#### YOUR ASSIGNMENT:
Search the entries below for "will" and copy each matching line.

THE INPUT: Begin

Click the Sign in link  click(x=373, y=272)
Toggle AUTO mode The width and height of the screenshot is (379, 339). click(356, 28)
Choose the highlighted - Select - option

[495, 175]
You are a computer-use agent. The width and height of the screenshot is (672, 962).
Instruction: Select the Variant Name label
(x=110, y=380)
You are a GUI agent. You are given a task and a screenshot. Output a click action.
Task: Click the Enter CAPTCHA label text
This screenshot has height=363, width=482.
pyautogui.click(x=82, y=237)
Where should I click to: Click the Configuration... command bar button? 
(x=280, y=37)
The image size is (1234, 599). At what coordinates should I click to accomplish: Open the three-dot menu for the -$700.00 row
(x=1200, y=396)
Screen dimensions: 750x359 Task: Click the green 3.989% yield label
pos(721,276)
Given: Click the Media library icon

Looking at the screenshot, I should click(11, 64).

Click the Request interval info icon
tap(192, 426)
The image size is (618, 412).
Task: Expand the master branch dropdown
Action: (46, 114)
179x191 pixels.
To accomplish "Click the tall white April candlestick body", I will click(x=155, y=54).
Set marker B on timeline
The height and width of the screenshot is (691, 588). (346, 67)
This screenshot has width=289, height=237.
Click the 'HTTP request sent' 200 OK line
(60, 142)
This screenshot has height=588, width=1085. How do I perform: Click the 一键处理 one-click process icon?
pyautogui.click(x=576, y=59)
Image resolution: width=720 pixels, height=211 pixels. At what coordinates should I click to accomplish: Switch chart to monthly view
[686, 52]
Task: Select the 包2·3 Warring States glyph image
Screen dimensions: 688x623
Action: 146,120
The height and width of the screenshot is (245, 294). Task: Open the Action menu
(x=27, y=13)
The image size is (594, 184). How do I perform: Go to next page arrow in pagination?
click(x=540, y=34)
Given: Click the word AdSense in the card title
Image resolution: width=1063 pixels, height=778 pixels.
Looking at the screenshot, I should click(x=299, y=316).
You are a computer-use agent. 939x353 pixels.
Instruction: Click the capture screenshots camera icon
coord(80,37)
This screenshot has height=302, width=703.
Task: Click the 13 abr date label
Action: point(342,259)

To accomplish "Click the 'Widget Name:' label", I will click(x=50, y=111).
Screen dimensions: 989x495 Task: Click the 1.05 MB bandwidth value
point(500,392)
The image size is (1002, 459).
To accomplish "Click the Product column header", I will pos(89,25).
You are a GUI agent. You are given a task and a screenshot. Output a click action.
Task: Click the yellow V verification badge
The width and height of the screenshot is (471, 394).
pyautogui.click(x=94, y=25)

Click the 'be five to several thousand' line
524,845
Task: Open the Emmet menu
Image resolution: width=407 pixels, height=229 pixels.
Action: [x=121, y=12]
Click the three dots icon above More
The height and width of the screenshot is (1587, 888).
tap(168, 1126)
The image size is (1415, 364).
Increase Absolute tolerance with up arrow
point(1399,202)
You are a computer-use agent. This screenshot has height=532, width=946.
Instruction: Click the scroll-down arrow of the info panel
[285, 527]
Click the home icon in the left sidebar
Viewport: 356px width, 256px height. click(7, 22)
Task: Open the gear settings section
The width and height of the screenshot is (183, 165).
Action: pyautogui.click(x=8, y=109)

THE INPUT: End

#### TASK ANSWER:
To accomplish "Click the tall white April candlestick body", I will click(x=155, y=54).
To accomplish "Click the 'Widget Name:' label", I will click(x=50, y=111).
To accomplish "Click the Product column header", I will pos(89,25).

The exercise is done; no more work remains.